Precision native polysaccharides from living polymerization of anhydrosugars

The composition, sequence, length, and type of glycosidic linkages of polysaccharides profoundly affect their biological and physical properties. However, investigation of the structure-function relationship of polysaccharides is hampered by accessing well-defined polysaccharides in sufficient quantities. Here, we report a chemical approach to precision polysaccharides with native glycosidic linkages via living cationic ring-opening polymerization of 1,6-anhydrosugars. We synthesized well-defined polysaccharides with tunable molecular weight, low dispersity, and excellent regio- and stereoselectivity using a boron trifluoride etherate catalyst and glycosyl fluoride initiators.

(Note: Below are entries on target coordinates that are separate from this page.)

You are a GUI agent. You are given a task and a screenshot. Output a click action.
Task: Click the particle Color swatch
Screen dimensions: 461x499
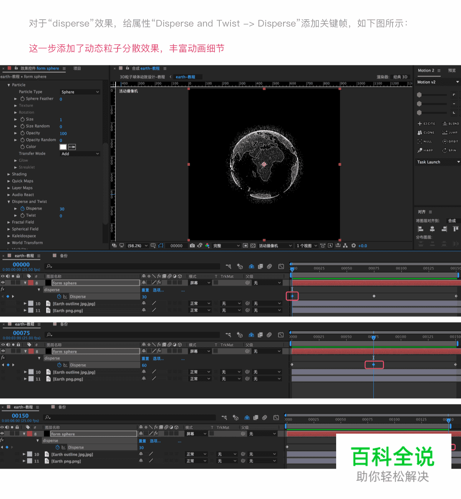tap(64, 146)
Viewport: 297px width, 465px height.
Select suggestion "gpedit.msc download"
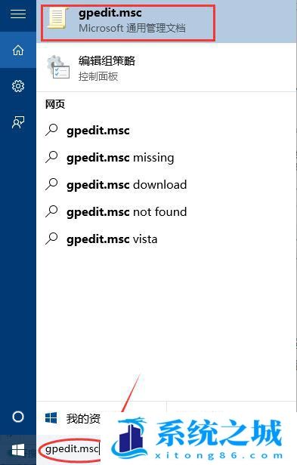click(x=166, y=184)
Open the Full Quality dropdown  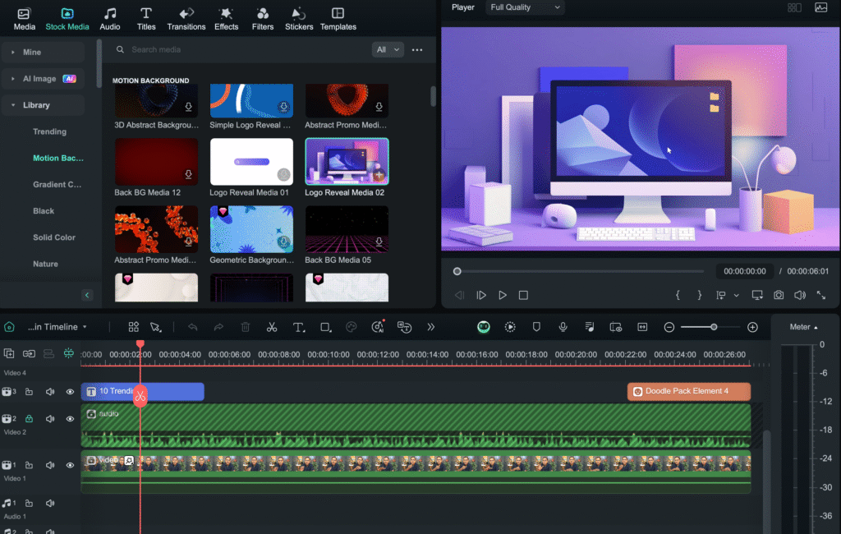coord(525,7)
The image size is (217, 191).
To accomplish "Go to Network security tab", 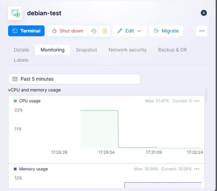I will click(x=128, y=50).
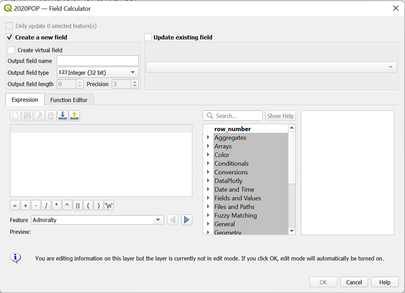405x293 pixels.
Task: Select the Expression tab
Action: pyautogui.click(x=25, y=100)
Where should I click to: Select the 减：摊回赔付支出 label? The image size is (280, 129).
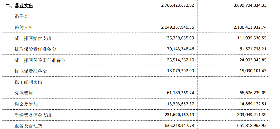33,38
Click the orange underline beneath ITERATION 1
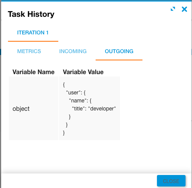The height and width of the screenshot is (188, 192). click(33, 41)
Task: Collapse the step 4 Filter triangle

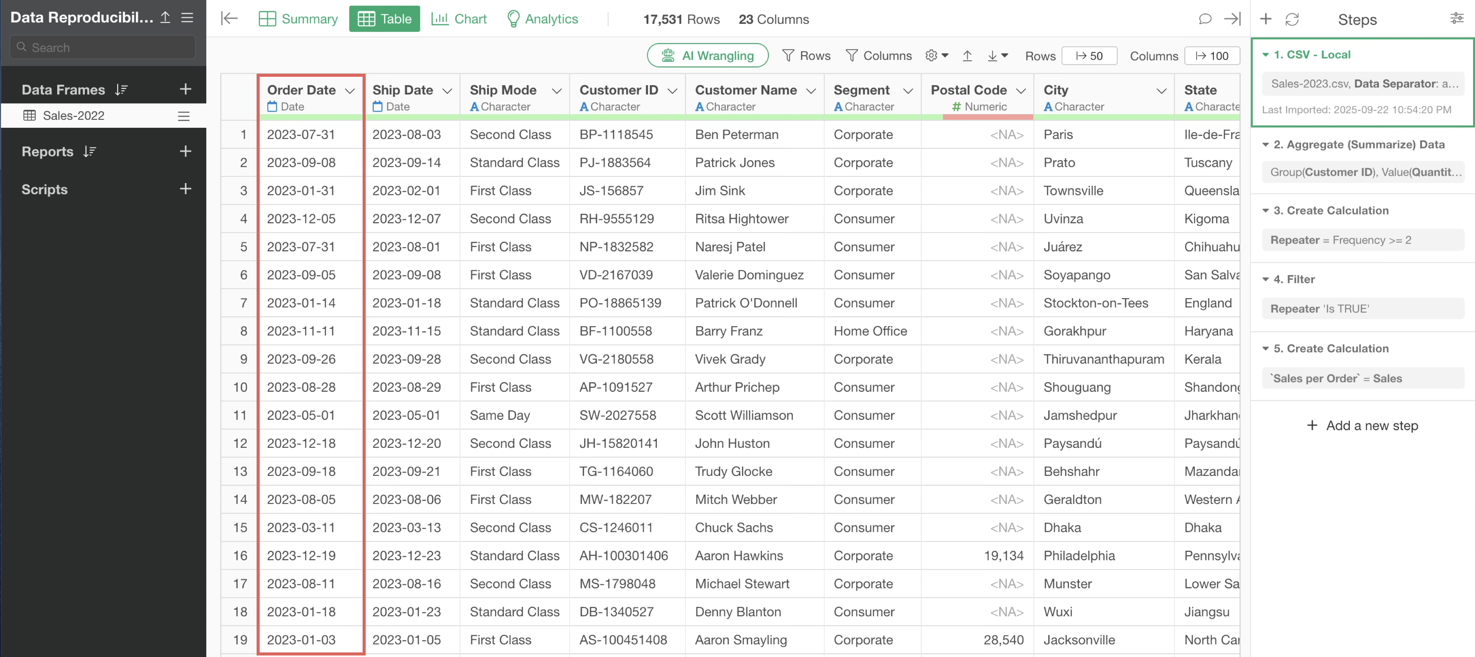Action: pos(1265,279)
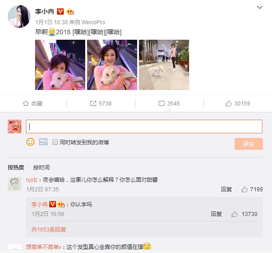272x253 pixels.
Task: Like njstz's comment with 7199 likes
Action: pyautogui.click(x=244, y=189)
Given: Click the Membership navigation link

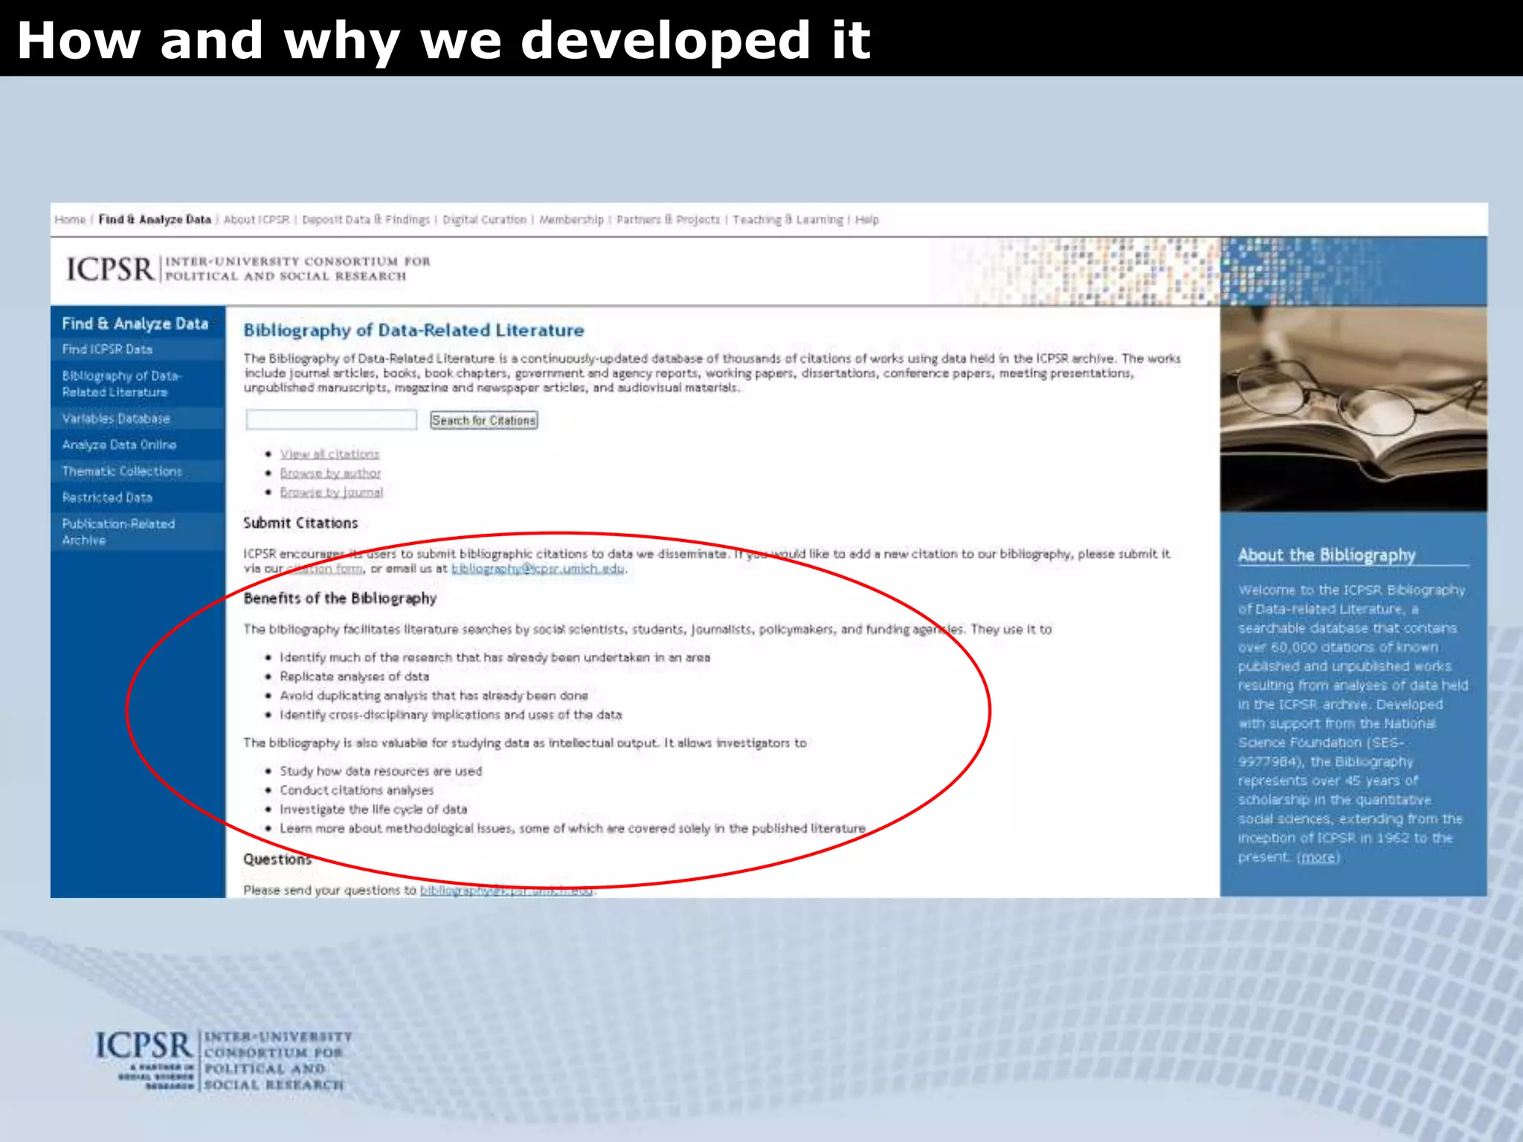Looking at the screenshot, I should pyautogui.click(x=571, y=219).
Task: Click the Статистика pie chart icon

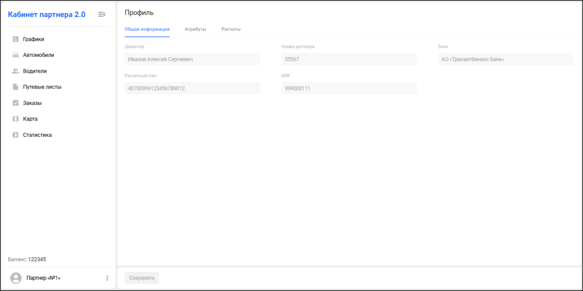Action: [x=16, y=135]
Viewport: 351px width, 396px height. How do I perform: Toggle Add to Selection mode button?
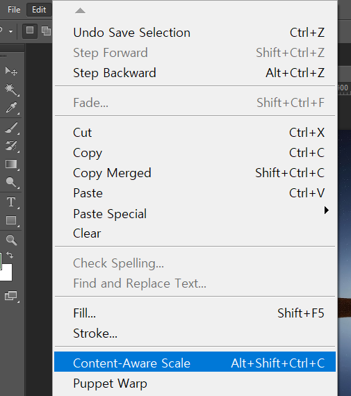pos(46,31)
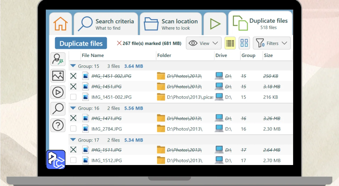Uncheck the marked IMG_1471.JPG file

coord(73,118)
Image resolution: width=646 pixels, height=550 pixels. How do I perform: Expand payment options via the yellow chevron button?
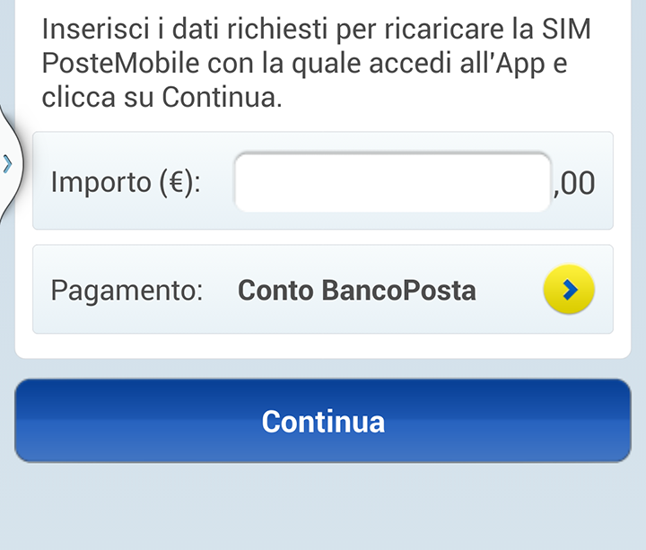pyautogui.click(x=569, y=289)
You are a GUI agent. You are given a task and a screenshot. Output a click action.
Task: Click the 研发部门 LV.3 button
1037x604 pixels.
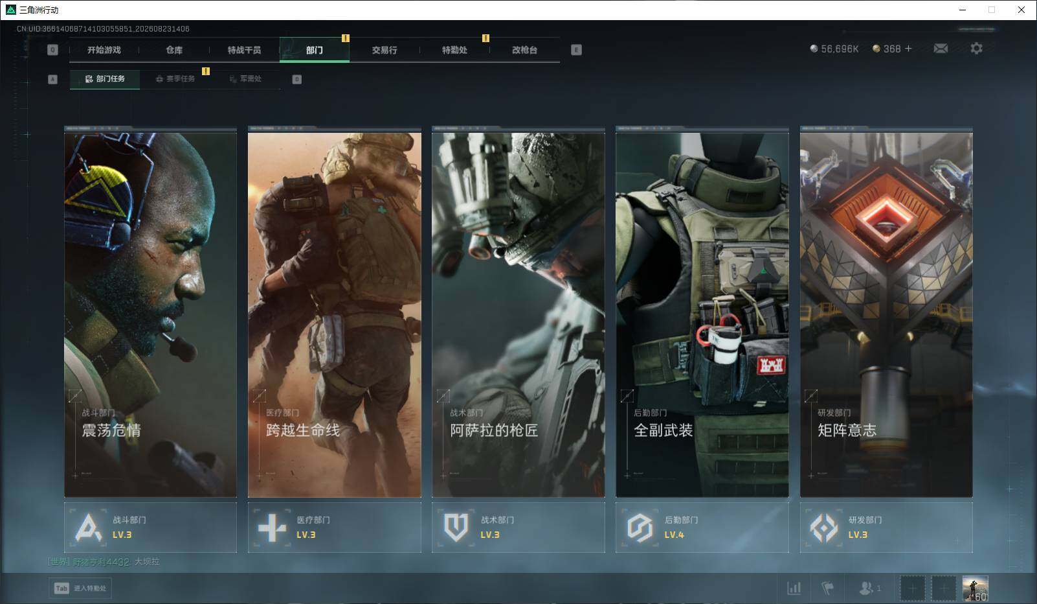coord(886,528)
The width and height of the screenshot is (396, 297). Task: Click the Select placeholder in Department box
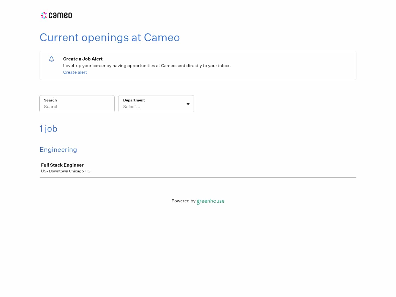pos(132,107)
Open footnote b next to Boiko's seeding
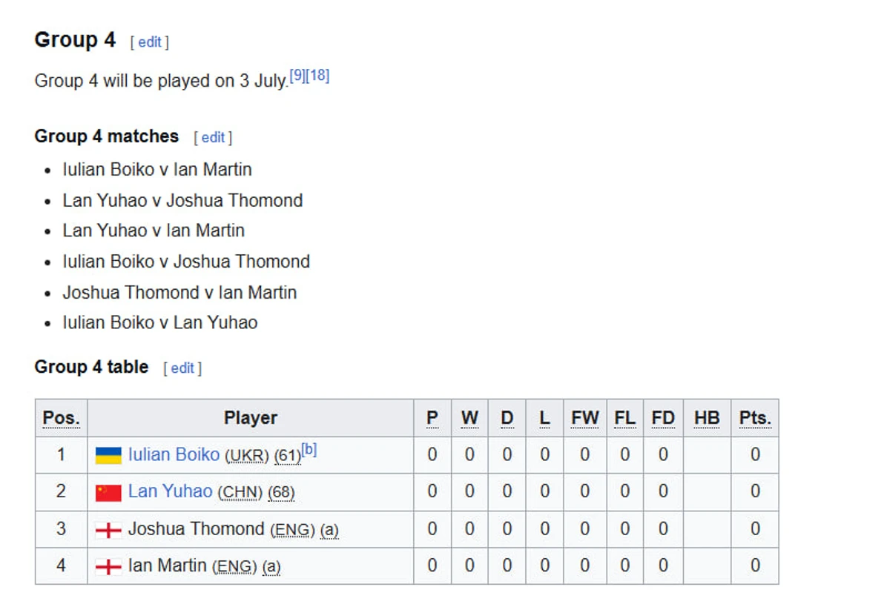This screenshot has width=890, height=610. 309,449
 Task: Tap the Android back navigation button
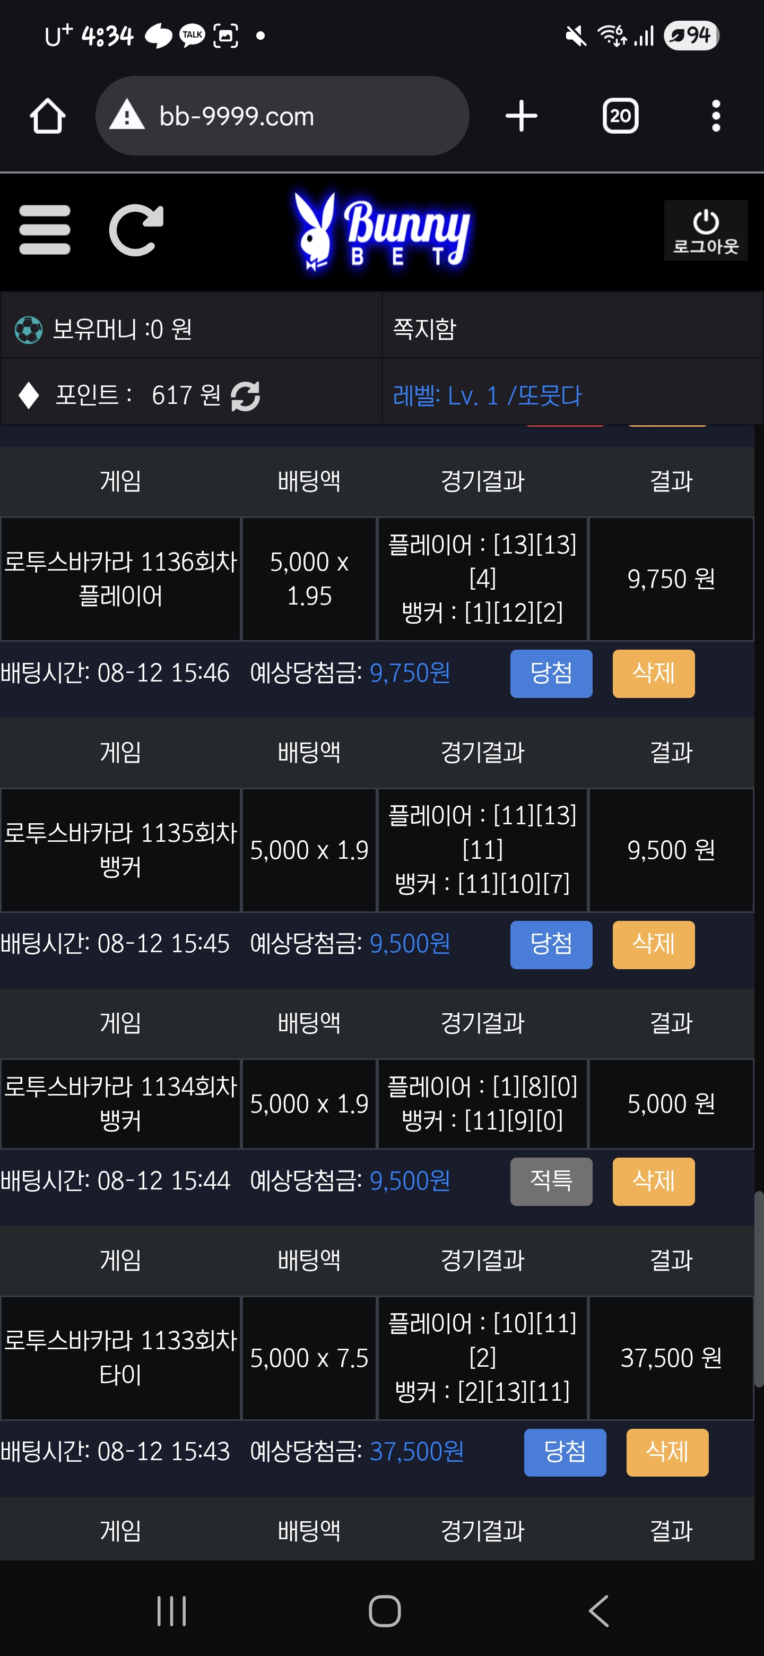[598, 1611]

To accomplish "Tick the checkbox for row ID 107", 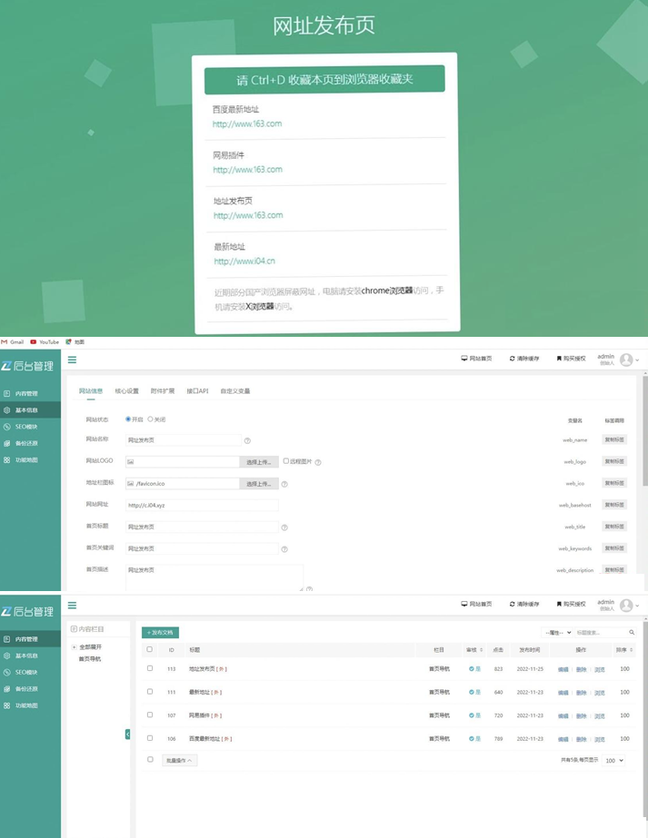I will 150,715.
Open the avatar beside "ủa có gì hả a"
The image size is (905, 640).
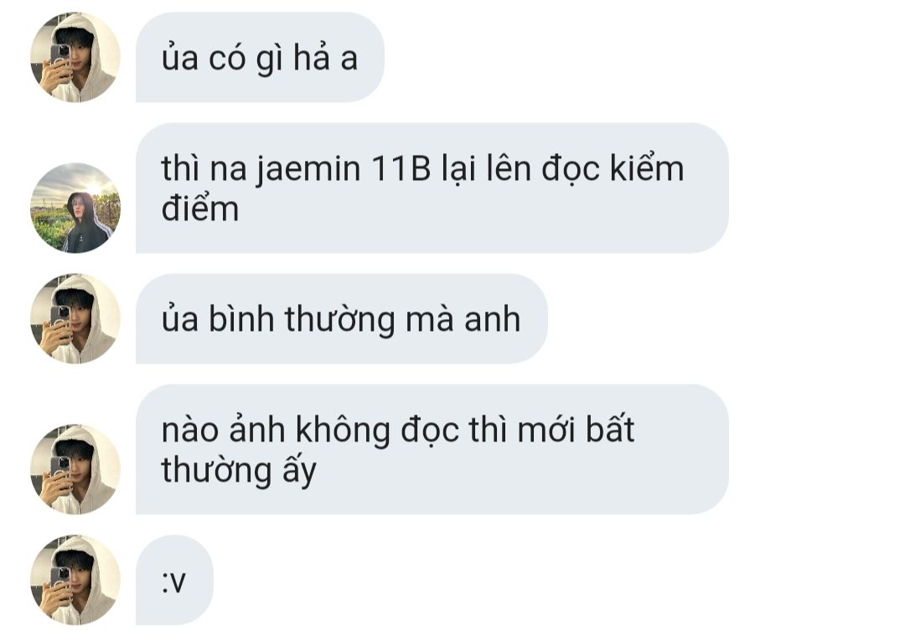[75, 57]
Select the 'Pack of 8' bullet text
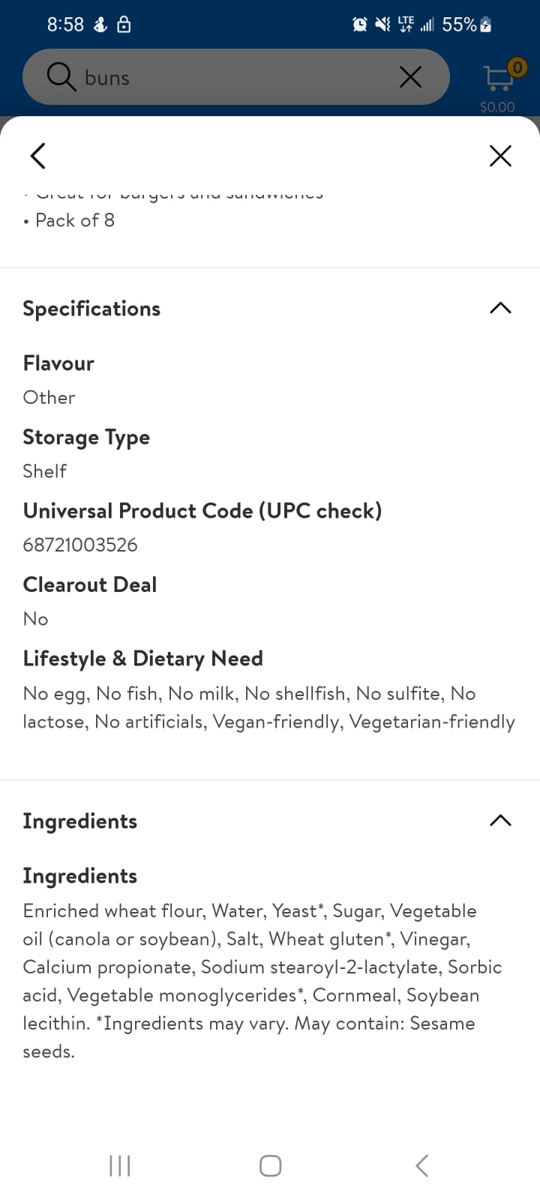 75,220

Computational studies revealed that the reaction propagated through the monomer alpha-addition to the oxocarbenium and was controlled by the reversible deactivation of the propagating oxocarbenium to form the glycosyl fluoride dormant species. Our method afforded a facile and scalable pathway to multiple biologically relevant precision polysaccharides, including D-glucan, D-mannan, and an unusual L-glucan. We demonstrated that catalytic depolymerization of precision polysaccharides efficiently regenerated monomers, suggesting their utility as a class of chemically recyclable materials with tailored thermal and mechanical properties.